前言:互爲東西

前言:互爲東西

薩義德(Edward Said,1935—2003)曾在其經典著作《東方學》(Orientalism,1978)中指出“東方主義”是一種思維方式:“大量的作家,其中包括詩人、小説家、哲學家、政治理論家、經濟學家以及帝國的行政官員,接受了這一東方/西方的區分,並將其作爲建構與東方、東方的人民、習俗、‘心性’(mind)和命運等有關的理論、詩歌、小説、社會分析和政治論説的出發點。[……]如果以將十八世紀晚期作爲對其進行粗略界定的出發點,我們可以將東方學描述爲通過做出與東方有關的陳述,對有關東方的觀點作爲權威裁斷,對東方進行描述、教授、殖民、統治等方式來處理東方的一種機制:簡言之,將東方學視爲西方用以控制、重建和君臨東方的一種方式。
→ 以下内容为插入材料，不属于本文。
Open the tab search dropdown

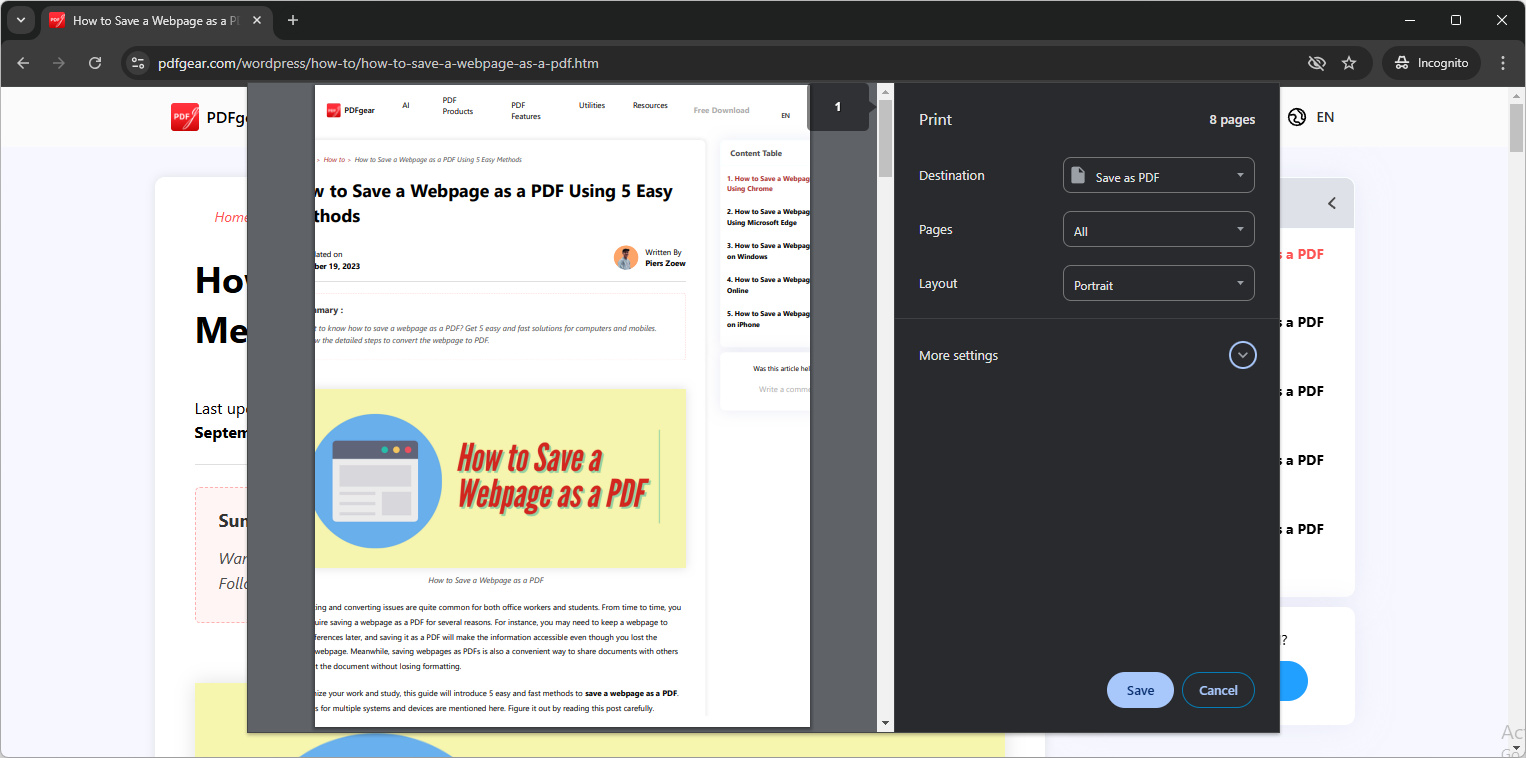[x=21, y=20]
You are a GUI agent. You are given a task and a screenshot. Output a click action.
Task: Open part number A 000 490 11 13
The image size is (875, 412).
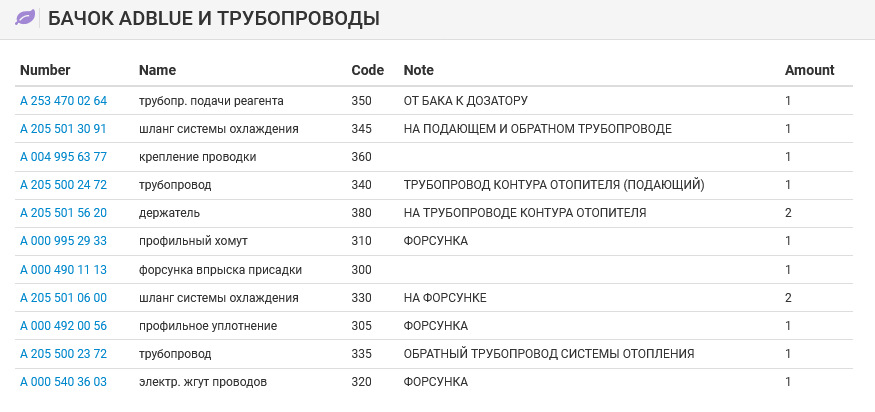point(63,270)
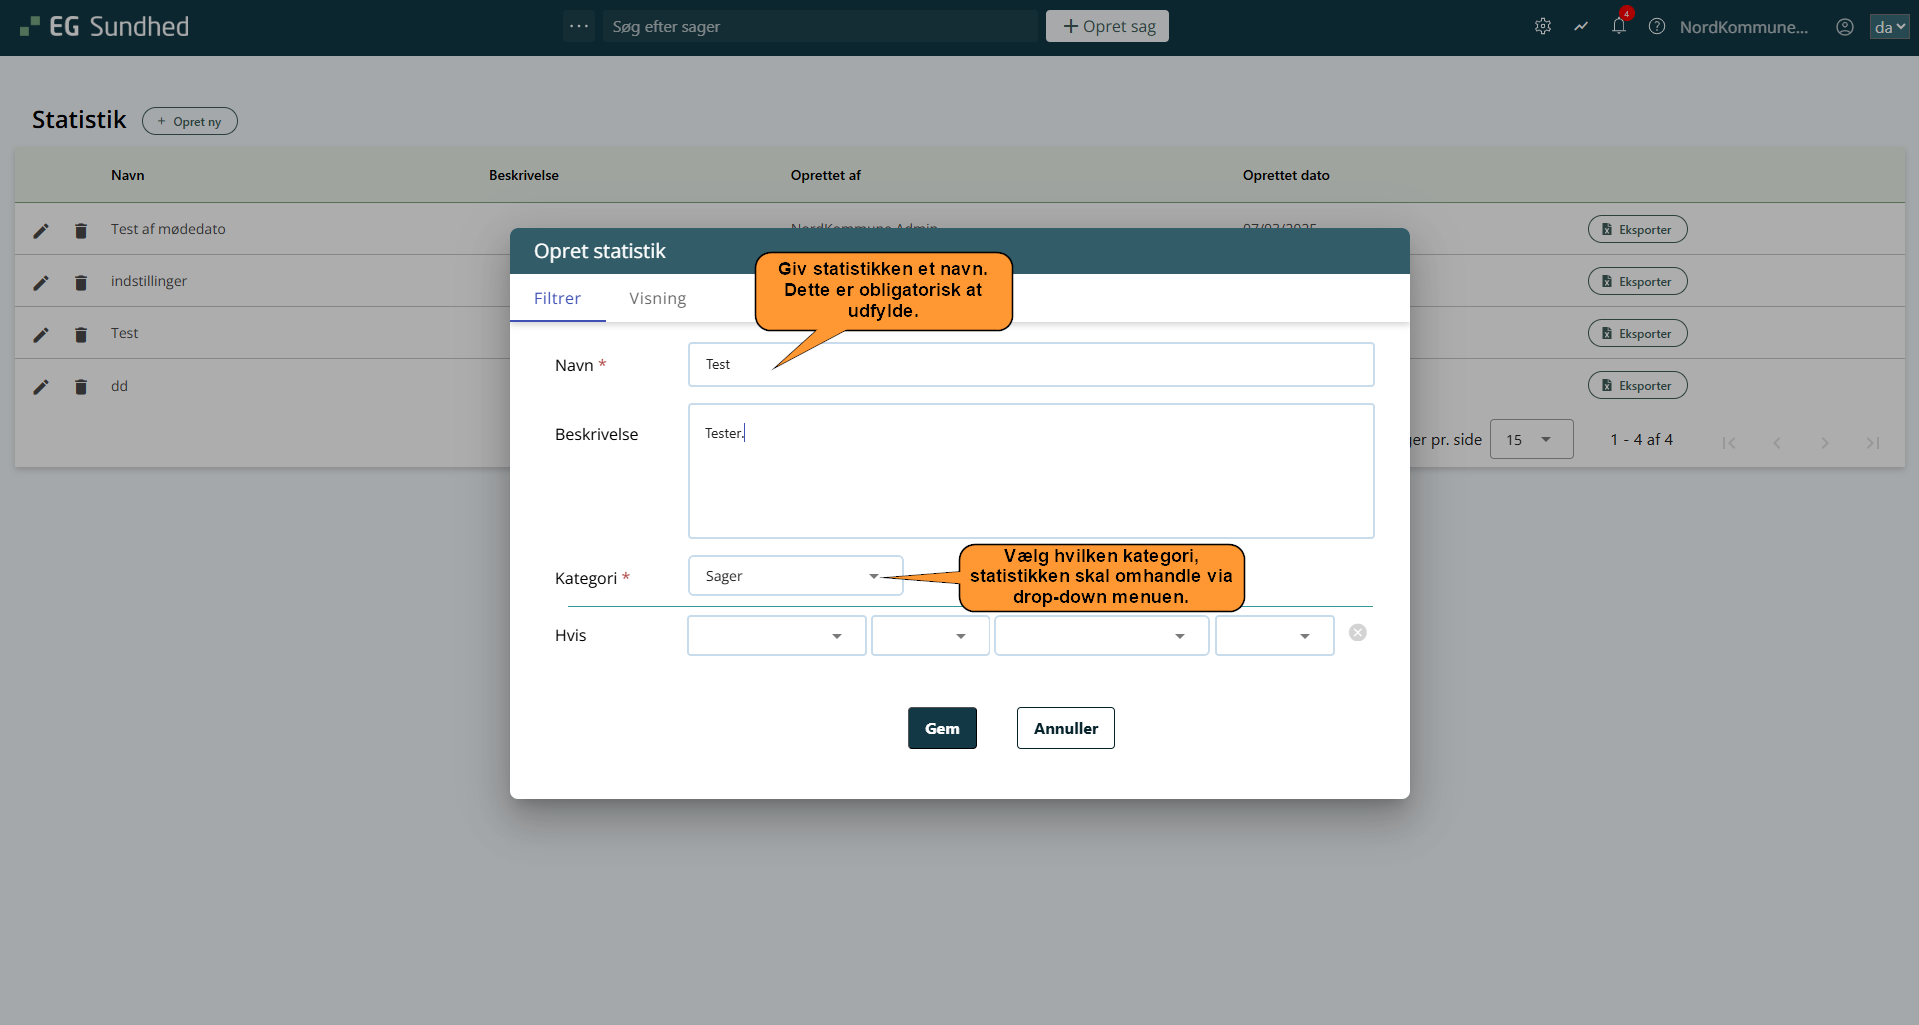The image size is (1919, 1025).
Task: Click the Beskrivelse text area
Action: pyautogui.click(x=1030, y=471)
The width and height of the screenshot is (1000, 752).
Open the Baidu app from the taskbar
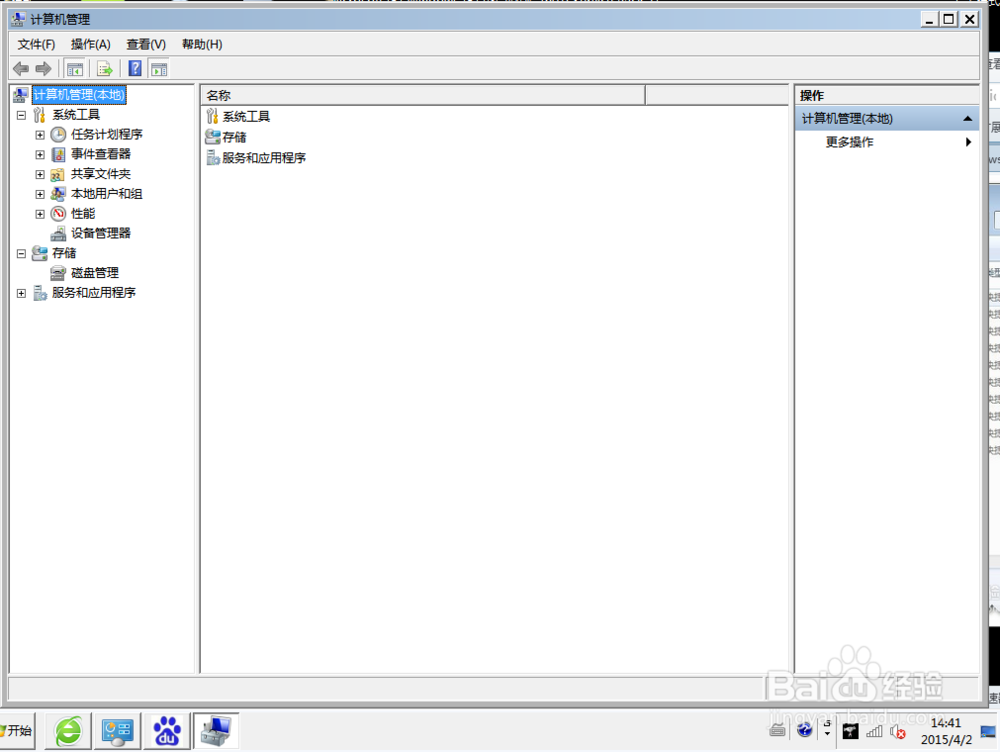(166, 731)
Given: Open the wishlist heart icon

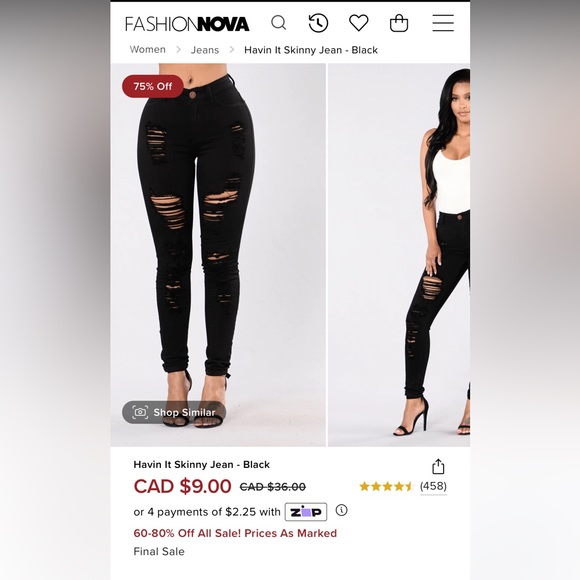Looking at the screenshot, I should [x=359, y=23].
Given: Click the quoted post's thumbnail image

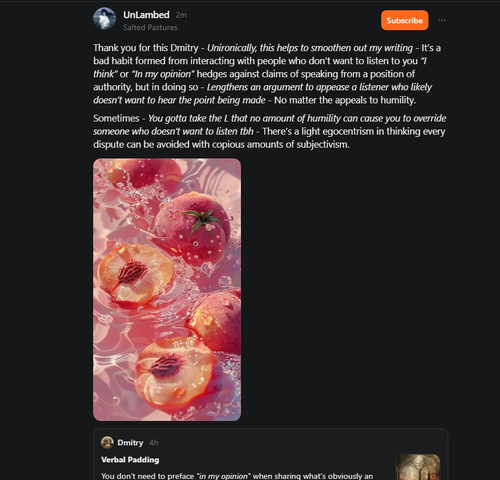Looking at the screenshot, I should (418, 467).
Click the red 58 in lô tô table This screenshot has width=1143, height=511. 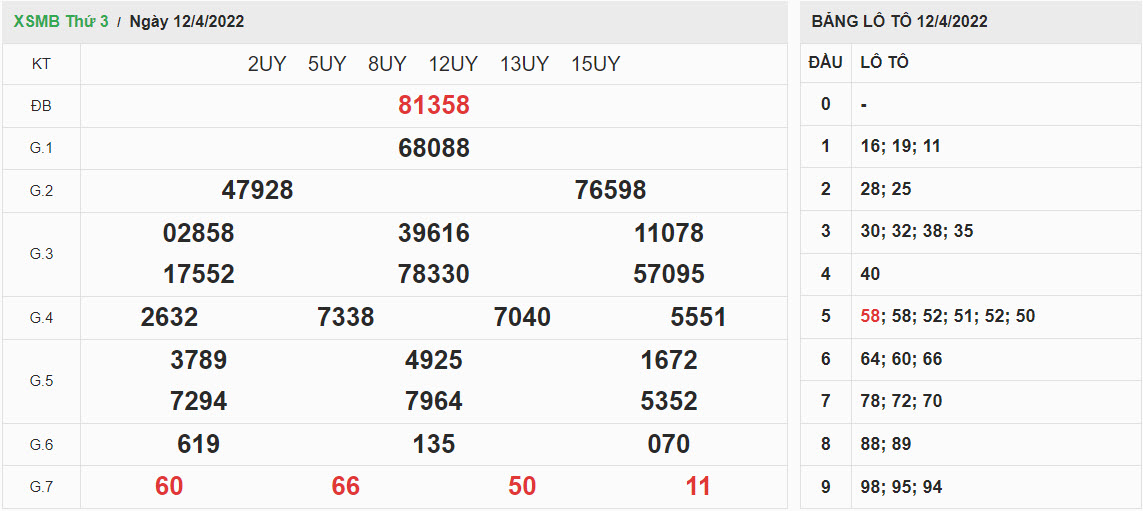[x=870, y=316]
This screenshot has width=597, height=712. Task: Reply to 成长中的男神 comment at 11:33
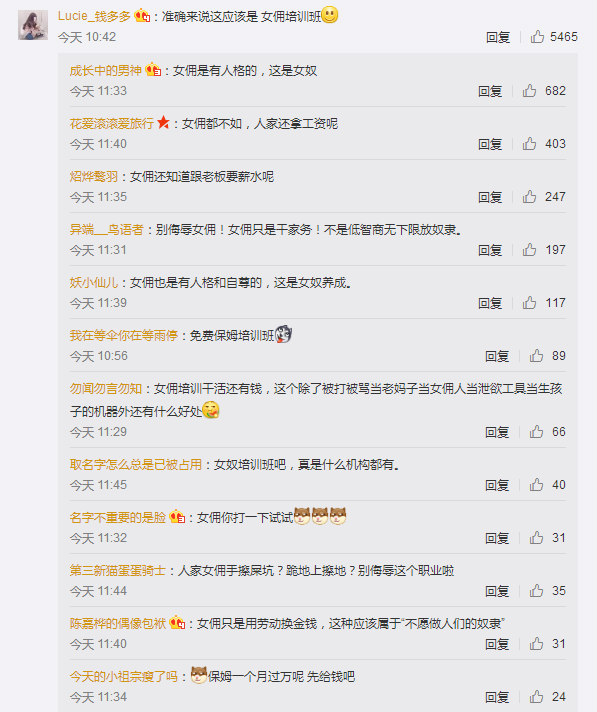tap(490, 91)
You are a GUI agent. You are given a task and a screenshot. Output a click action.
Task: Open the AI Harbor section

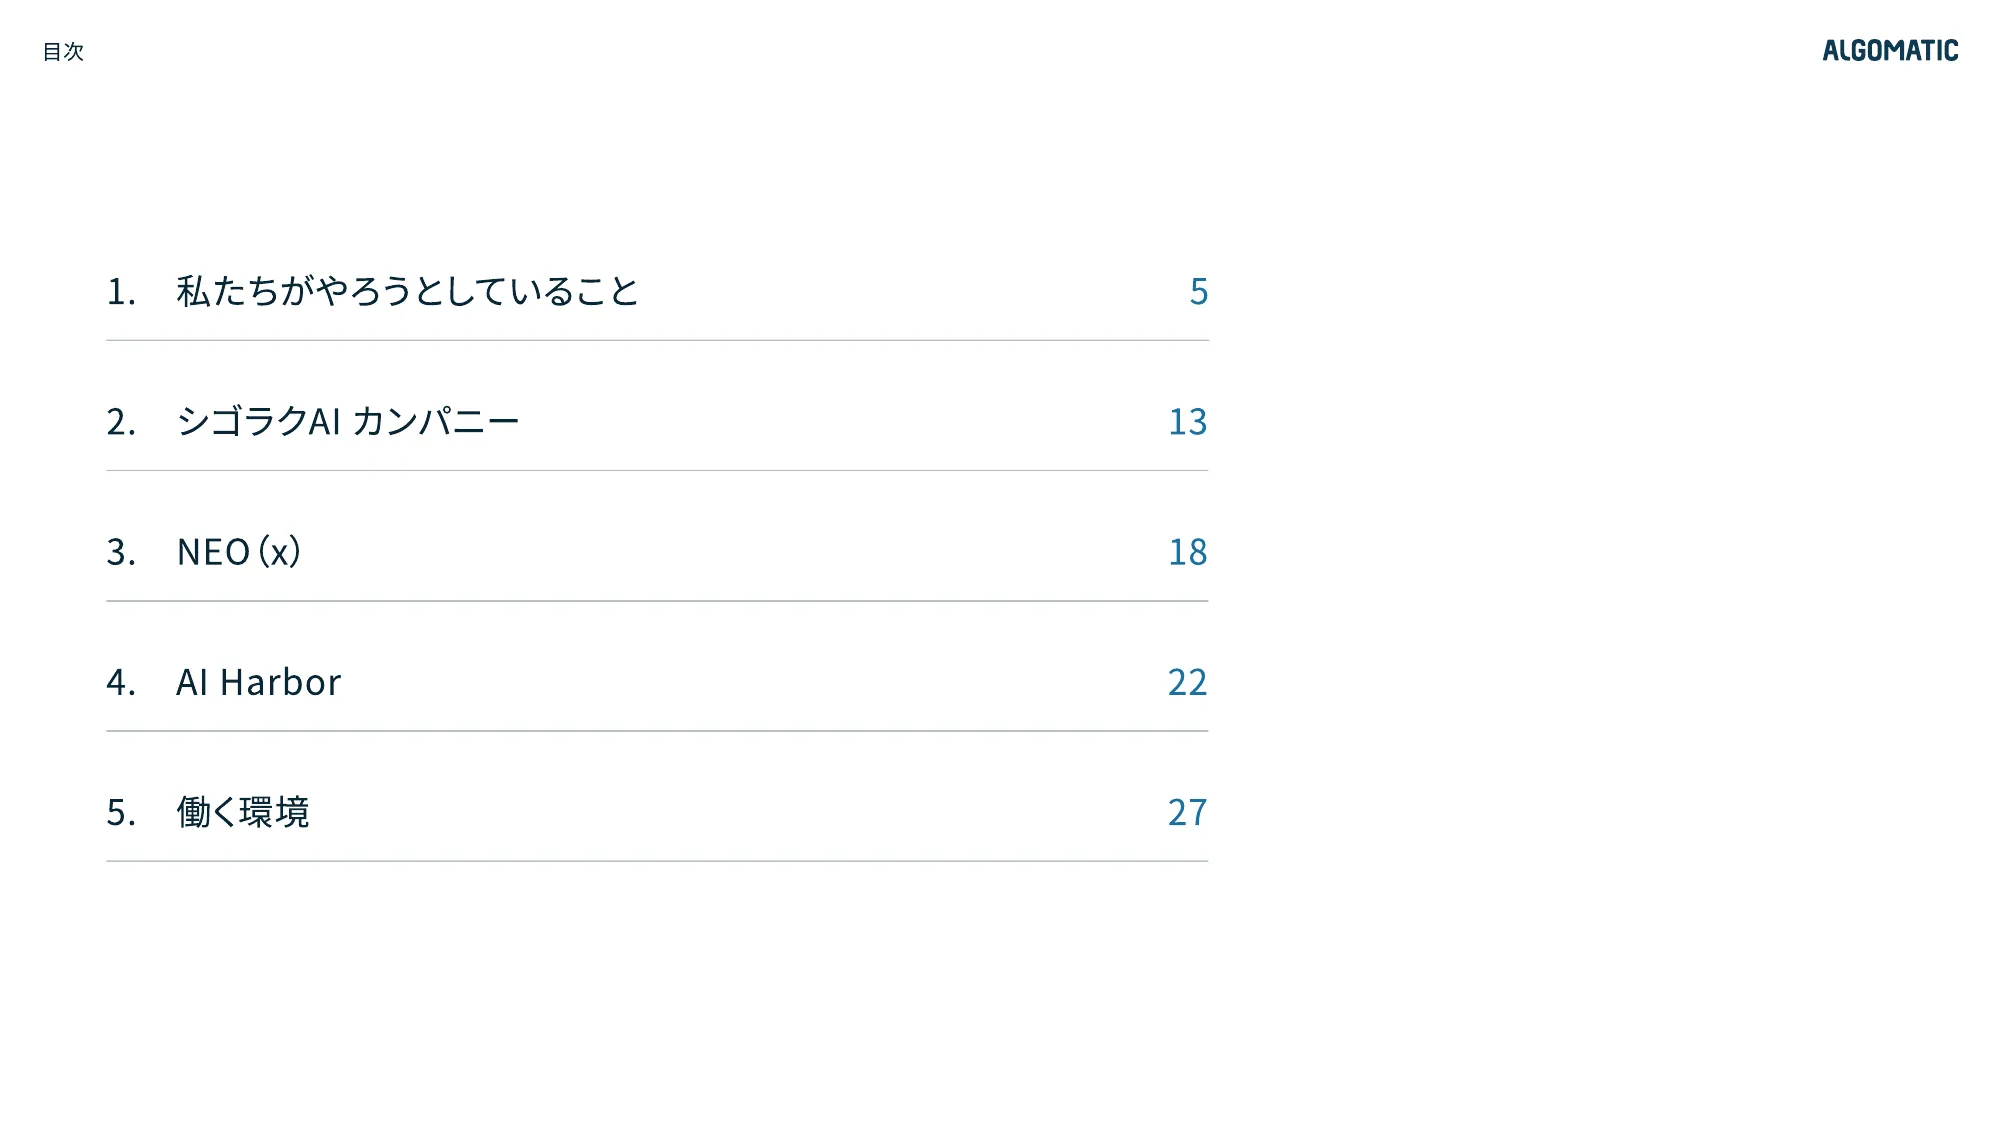259,682
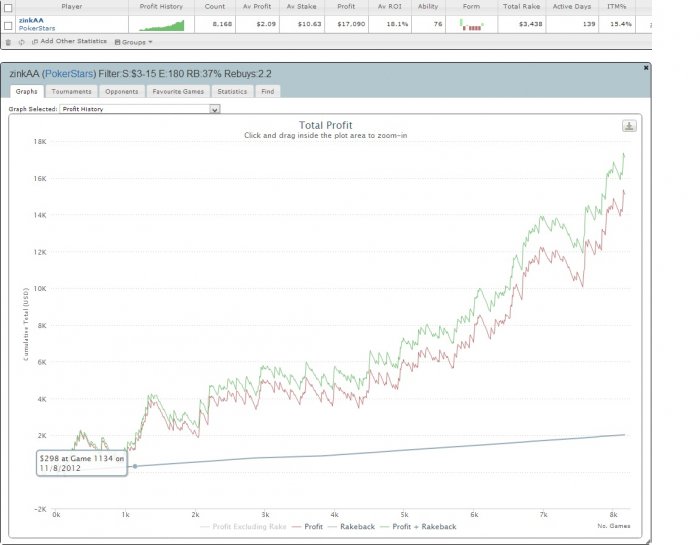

”[1]本體論和認識論意義上的東、西二元對立分劃,早受到學者的挑戰。如今重新審視薩義德的學説,歐洲中心主義的歷史文化觀念以及强加於東方的想像和政治抑壓固然不能忽視,但在東方學的思考邏輯以外反思東方凝視西方的目光,甚或東西交匯之中的多重折射和反照則同樣不能忽視。從地理學的觀點考察,“東方”和“西方”的分野乃據兩條經綫之間的度數差距決定兩個立足點的方向關係,即180度以下爲東,以上爲西。“互爲東西”乃指兩條經綫差距剛爲180度,兩個立足點可互相成爲對方的東方或西方。本書以“互爲東西”爲題,强調的正是東西的指稱皆爲相對,在特定條件下兩者甚至可以互换,從而鼓勵一切懷疑東西方本質性的論述。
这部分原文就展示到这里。